Aim of the exercise: Reproduce the data below verbatim, beginning with its first line and stopping after the line that contains "This screenshot has height=1064, width=1145.".
━━━ Records for processing
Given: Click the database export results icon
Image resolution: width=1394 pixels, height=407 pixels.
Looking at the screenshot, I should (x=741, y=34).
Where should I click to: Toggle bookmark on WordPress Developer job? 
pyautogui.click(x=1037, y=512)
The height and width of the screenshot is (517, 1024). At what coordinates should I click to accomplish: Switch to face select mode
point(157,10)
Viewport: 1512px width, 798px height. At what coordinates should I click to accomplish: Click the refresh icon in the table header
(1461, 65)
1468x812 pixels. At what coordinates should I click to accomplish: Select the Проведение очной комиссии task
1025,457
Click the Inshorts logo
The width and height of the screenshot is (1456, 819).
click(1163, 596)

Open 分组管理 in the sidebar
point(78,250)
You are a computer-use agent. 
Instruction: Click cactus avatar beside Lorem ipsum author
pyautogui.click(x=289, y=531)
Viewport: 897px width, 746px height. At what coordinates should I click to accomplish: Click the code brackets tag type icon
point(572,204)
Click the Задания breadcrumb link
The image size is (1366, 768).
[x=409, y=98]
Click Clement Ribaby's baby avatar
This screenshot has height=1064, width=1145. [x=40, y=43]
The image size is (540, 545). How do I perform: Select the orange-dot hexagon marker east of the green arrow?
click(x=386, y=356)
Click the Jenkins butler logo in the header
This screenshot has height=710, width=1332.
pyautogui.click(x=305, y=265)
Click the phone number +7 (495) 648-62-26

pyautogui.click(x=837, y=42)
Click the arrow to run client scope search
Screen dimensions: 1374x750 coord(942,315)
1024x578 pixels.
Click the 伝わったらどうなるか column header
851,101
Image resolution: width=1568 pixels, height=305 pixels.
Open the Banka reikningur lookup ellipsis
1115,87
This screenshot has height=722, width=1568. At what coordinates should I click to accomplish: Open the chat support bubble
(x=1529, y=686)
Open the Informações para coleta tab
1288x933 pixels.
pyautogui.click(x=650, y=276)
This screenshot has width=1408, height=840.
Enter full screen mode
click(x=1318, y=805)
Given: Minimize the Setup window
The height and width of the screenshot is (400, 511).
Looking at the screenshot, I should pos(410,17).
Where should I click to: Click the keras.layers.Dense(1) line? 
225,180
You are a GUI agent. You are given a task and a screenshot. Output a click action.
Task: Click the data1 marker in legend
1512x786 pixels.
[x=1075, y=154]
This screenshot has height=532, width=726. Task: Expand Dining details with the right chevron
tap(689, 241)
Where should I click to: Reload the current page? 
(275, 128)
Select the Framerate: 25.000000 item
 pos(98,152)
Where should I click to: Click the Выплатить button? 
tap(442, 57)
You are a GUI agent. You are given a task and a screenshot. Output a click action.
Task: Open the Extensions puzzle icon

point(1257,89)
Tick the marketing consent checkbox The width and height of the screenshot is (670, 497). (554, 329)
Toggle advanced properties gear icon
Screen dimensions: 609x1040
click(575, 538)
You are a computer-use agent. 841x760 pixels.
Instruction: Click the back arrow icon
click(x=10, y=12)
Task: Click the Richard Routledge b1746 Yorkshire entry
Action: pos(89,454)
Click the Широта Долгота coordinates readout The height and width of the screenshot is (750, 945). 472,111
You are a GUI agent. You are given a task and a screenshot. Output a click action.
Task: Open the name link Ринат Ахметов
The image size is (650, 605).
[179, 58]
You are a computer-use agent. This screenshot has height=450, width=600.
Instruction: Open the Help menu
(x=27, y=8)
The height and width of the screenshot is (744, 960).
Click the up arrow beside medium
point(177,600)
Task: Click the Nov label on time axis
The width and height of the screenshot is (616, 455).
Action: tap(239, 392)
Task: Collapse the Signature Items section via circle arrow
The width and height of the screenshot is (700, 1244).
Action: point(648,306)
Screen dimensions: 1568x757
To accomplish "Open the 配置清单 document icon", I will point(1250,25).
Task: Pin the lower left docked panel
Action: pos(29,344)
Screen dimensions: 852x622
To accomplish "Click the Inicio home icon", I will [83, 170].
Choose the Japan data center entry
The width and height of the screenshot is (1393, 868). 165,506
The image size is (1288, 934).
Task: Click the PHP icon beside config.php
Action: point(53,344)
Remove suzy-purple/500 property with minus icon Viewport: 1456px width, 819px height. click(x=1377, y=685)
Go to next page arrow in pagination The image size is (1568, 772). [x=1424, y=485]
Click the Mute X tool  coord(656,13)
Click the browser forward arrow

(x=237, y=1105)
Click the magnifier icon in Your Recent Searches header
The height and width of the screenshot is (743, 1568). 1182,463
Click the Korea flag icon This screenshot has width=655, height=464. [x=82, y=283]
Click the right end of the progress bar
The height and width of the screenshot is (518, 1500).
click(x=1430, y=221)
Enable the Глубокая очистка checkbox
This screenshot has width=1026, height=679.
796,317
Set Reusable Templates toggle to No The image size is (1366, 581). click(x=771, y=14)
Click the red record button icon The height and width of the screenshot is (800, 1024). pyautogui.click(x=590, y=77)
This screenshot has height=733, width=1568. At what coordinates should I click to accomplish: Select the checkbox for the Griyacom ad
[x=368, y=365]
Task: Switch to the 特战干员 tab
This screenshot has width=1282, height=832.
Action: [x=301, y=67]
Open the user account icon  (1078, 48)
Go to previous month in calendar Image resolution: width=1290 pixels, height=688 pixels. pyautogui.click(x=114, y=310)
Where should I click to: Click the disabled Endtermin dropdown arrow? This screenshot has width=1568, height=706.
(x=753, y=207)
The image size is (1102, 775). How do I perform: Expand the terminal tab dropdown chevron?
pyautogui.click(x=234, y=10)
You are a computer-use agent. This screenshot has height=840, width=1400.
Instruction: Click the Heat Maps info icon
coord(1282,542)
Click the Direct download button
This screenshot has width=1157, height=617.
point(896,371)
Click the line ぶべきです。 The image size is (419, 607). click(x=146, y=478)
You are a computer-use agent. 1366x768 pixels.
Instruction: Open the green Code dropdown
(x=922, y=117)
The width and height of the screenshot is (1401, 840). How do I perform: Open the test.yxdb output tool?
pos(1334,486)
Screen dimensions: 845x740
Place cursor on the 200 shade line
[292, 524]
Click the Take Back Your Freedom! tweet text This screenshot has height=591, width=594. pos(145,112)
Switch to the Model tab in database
━━━━━━
Task answer:
Given: Click the database export results icon
Image resolution: width=1394 pixels, height=407 pixels.
Looking at the screenshot, I should (x=741, y=34).
Where should I click to: Toggle bookmark on WordPress Developer job? 
pyautogui.click(x=1037, y=512)
The height and width of the screenshot is (517, 1024). At what coordinates should I click to accomplish: Switch to face select mode
point(157,10)
Viewport: 1512px width, 798px height. At what coordinates should I click to accomplish: Click the refresh icon in the table header
(1461, 65)
1468x812 pixels. At what coordinates should I click to accomplish: Select the Проведение очной комиссии task
1025,457
Click the Inshorts logo
The width and height of the screenshot is (1456, 819).
click(1163, 596)

Open 分组管理 in the sidebar
point(78,250)
You are a computer-use agent. 
Instruction: Click cactus avatar beside Lorem ipsum author
pyautogui.click(x=289, y=531)
Viewport: 897px width, 746px height. At what coordinates should I click to accomplish: Click the code brackets tag type icon
point(572,204)
Click the Задания breadcrumb link
The image size is (1366, 768).
[x=409, y=98]
Click Clement Ribaby's baby avatar
This screenshot has height=1064, width=1145. [x=40, y=43]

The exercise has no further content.